小さな小さな界隈の話だが、勤続5年目の私はとにかくモテた。

むろん上野界隈だけの、いや私が働いていたお店界隈のものすごく小さな界隈で私はモテにモテまくった。


№1のお姉さんが結婚を機に6割り近いお客さんを私に譲ってくれた。

(他の4割はお姉さんガチ恋勢だったと思う)


ほか、自力で得た顧客の皆様。うーちゃかを始めとした他店での広がり。


そういったラッキーと、繋がった人脈がその時の私を形成していた。


ようやく一人前のキャストになれた。


……まぁこのとんでもない思い違いがその後いろいろと教訓になりますが…この時はそう信じて疑わなかった。


我が人生においてここまで調子に乗れることは今後無いと思いたい。


調子こいて周りが見えない期である。


異臭を放つ出っ歯女が、優しき他人に甘やかされるとここまで調子に乗ってしまうんである。


だから私は今でも調子こいてるやつを見ると、周りが優しすぎて自称不幸せな人と、優しいと思ったその実、他人に興味のない狡猾な他人に転がされてる幸せな人が点在してると思っている。

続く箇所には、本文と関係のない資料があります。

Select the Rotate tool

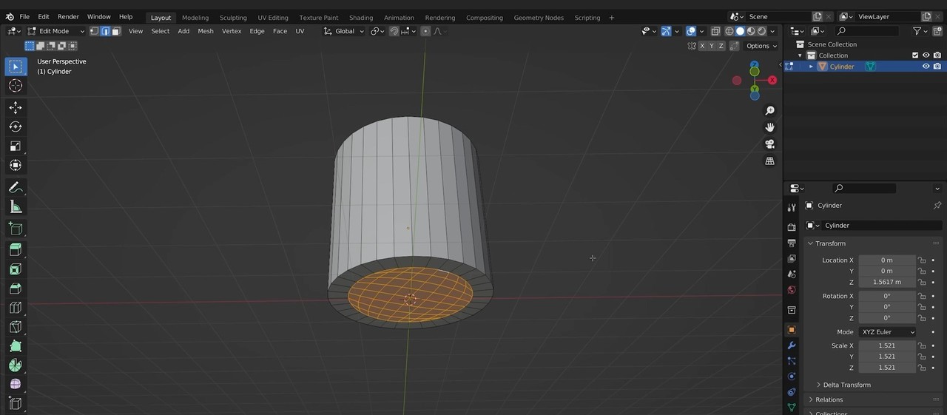pyautogui.click(x=16, y=127)
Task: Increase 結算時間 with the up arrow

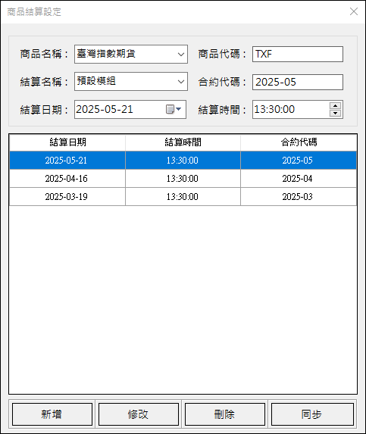Action: pos(335,106)
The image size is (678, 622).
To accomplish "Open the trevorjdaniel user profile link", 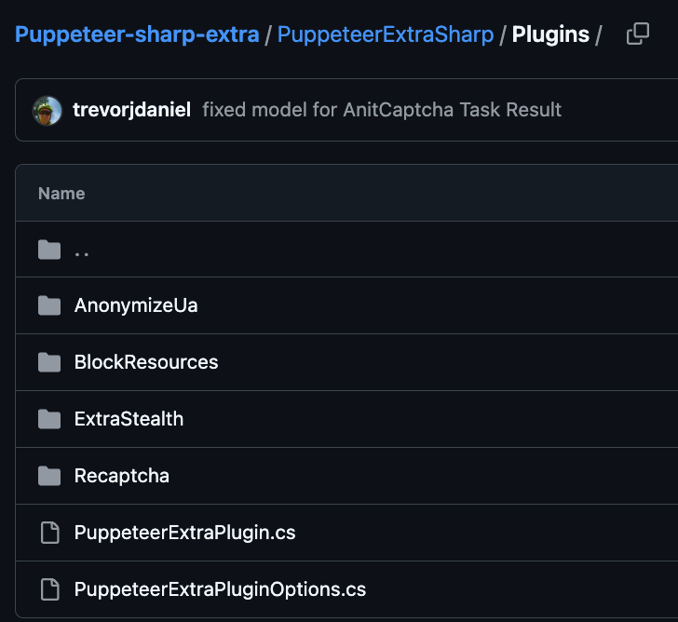I will click(132, 110).
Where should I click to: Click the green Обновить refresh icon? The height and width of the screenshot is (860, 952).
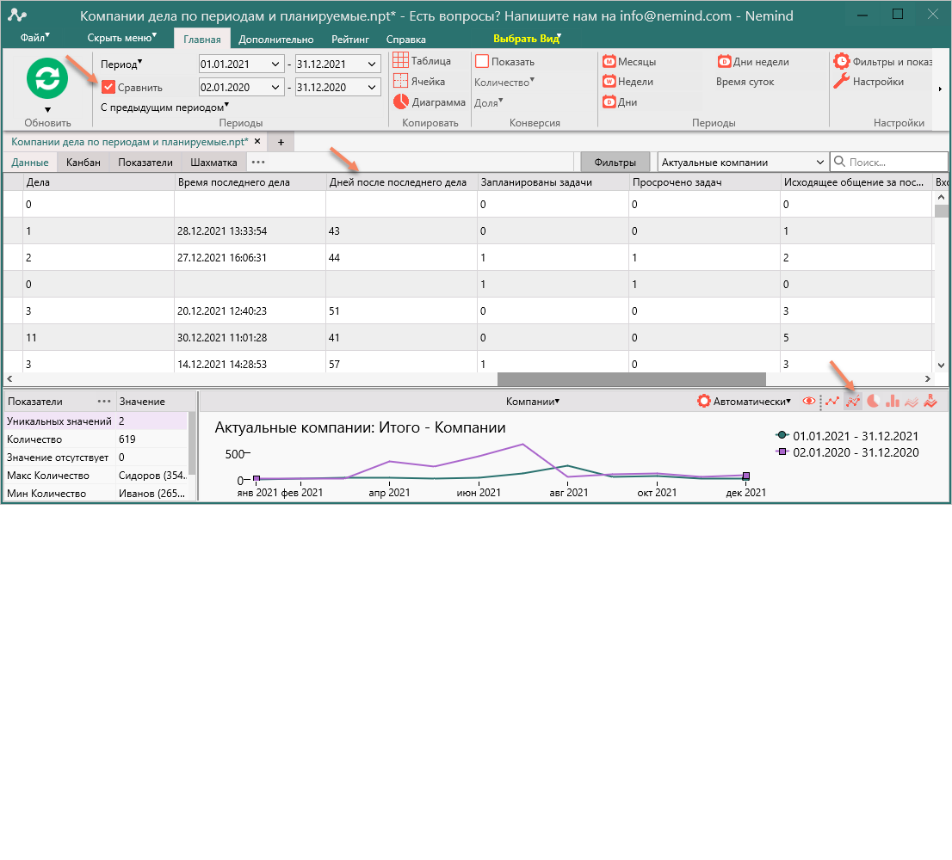point(46,78)
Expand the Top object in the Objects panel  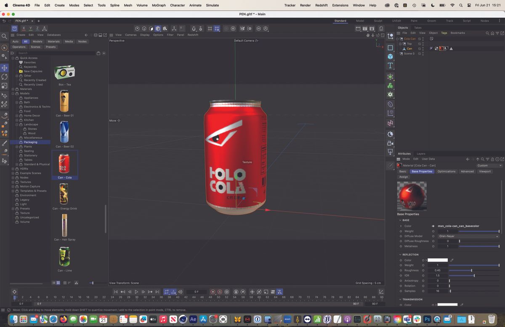[x=400, y=44]
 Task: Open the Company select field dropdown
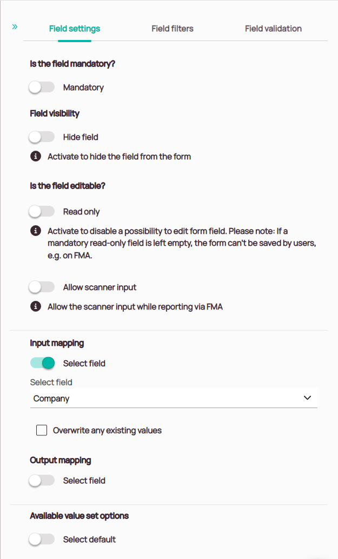coord(162,399)
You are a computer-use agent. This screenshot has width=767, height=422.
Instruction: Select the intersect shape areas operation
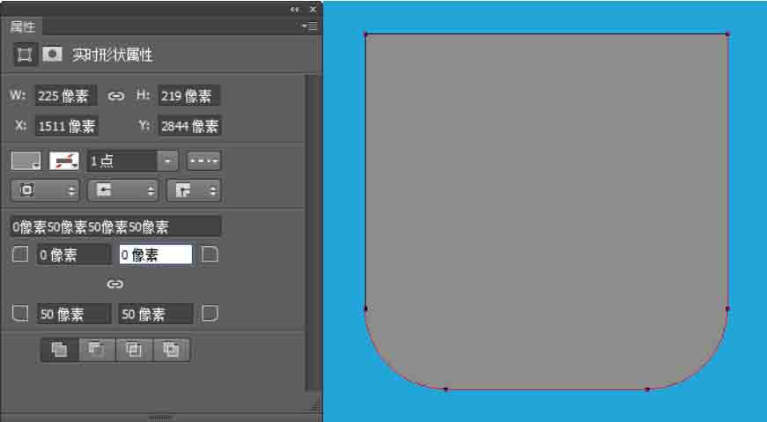(134, 350)
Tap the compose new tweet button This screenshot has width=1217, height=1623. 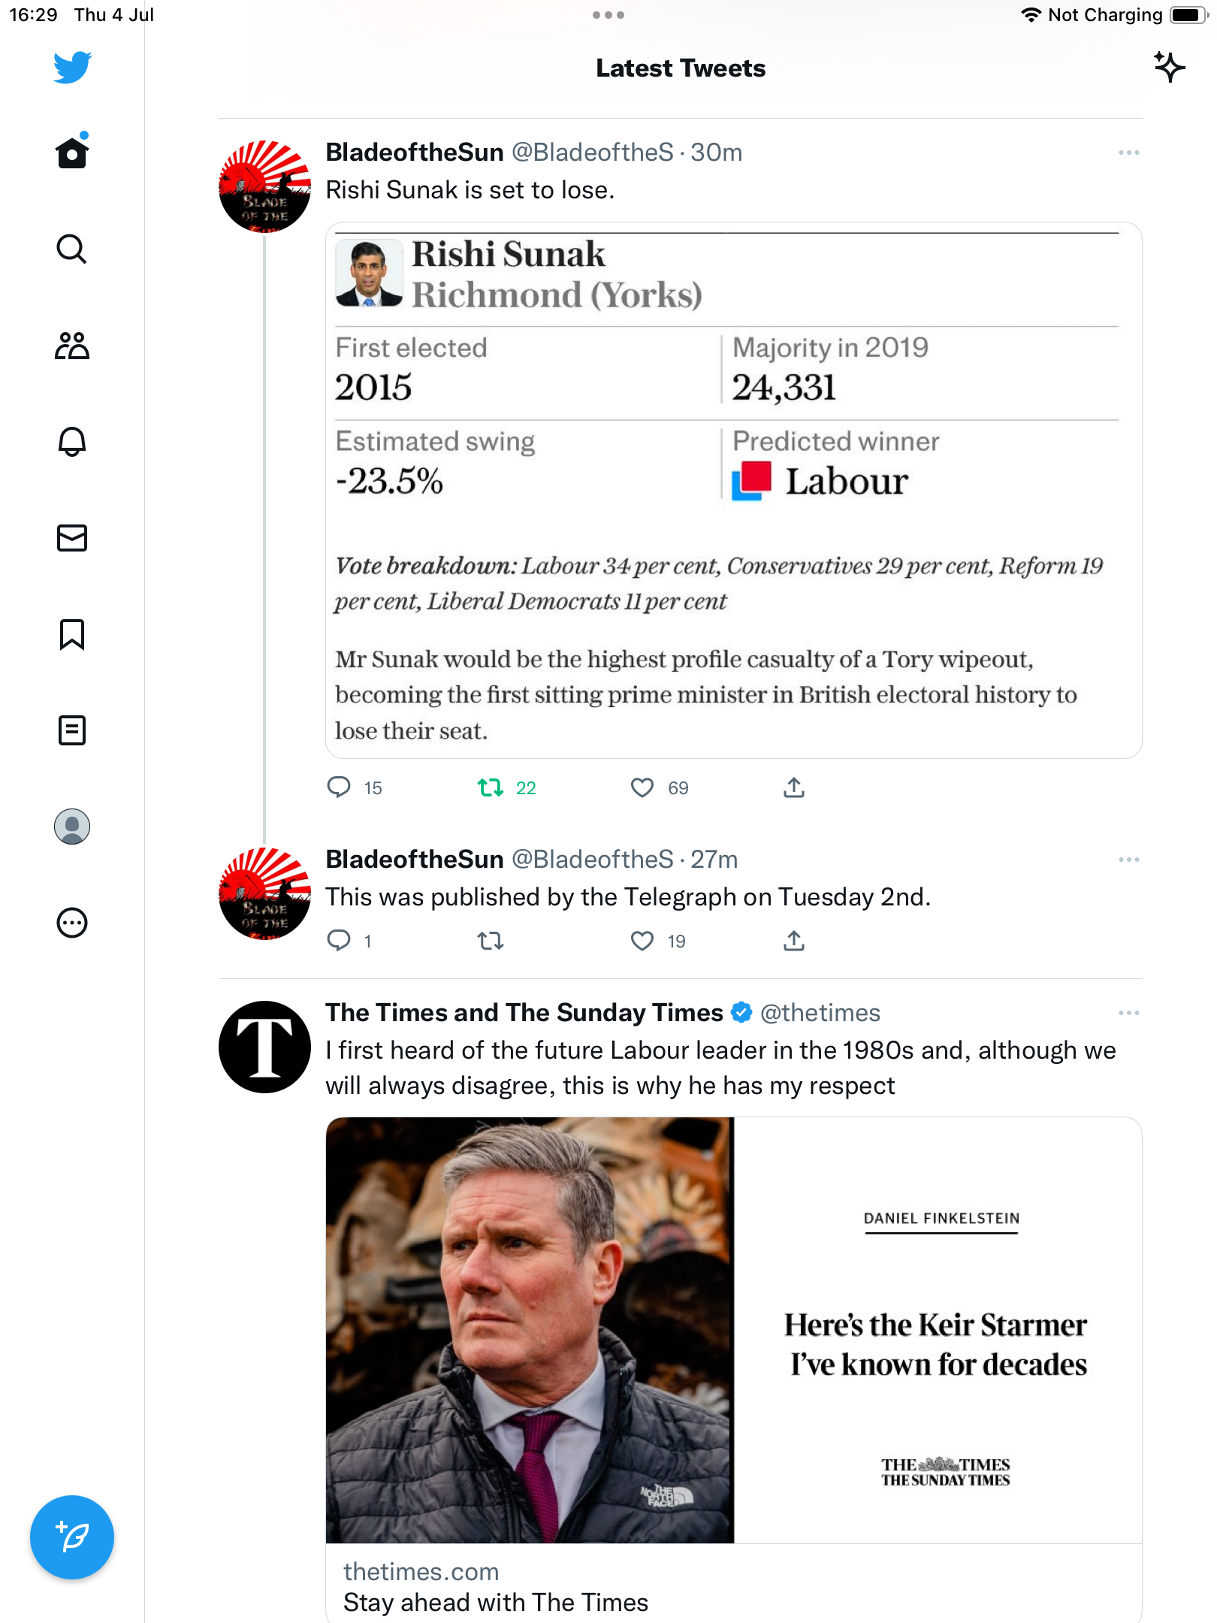(x=72, y=1537)
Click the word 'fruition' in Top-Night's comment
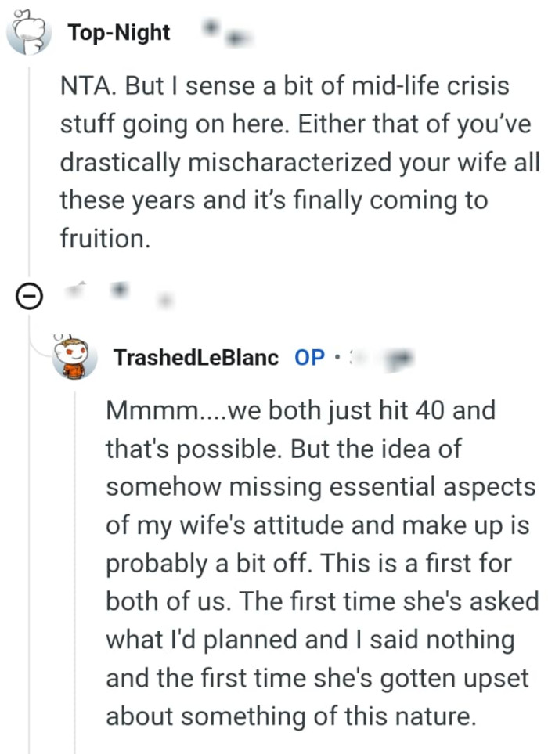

私は恐らく…根がポジティブなので前者だと思って生きている。


 この調子乗り期が、これまた№1不在のやや低迷してしまったお店においてはちょうど良く作用した。


開いた穴はでかいが、優秀なキャストとお調子者がその穴を見事埋めてしまった時期が続いてしまったのだ。



私はようやく社会の一員になれたつもりだった。親にもうお金を払ってもらわなくても。なんなら月々決まったお金を渡せるくらいになった。


親もここまで続けて稼げるようになった私を、不安げながらも以前よりは暖かい眼差しで見てくれていた。だって頭臭くないし。お金もあるし。


私は盛大に勘違いしていたのだ。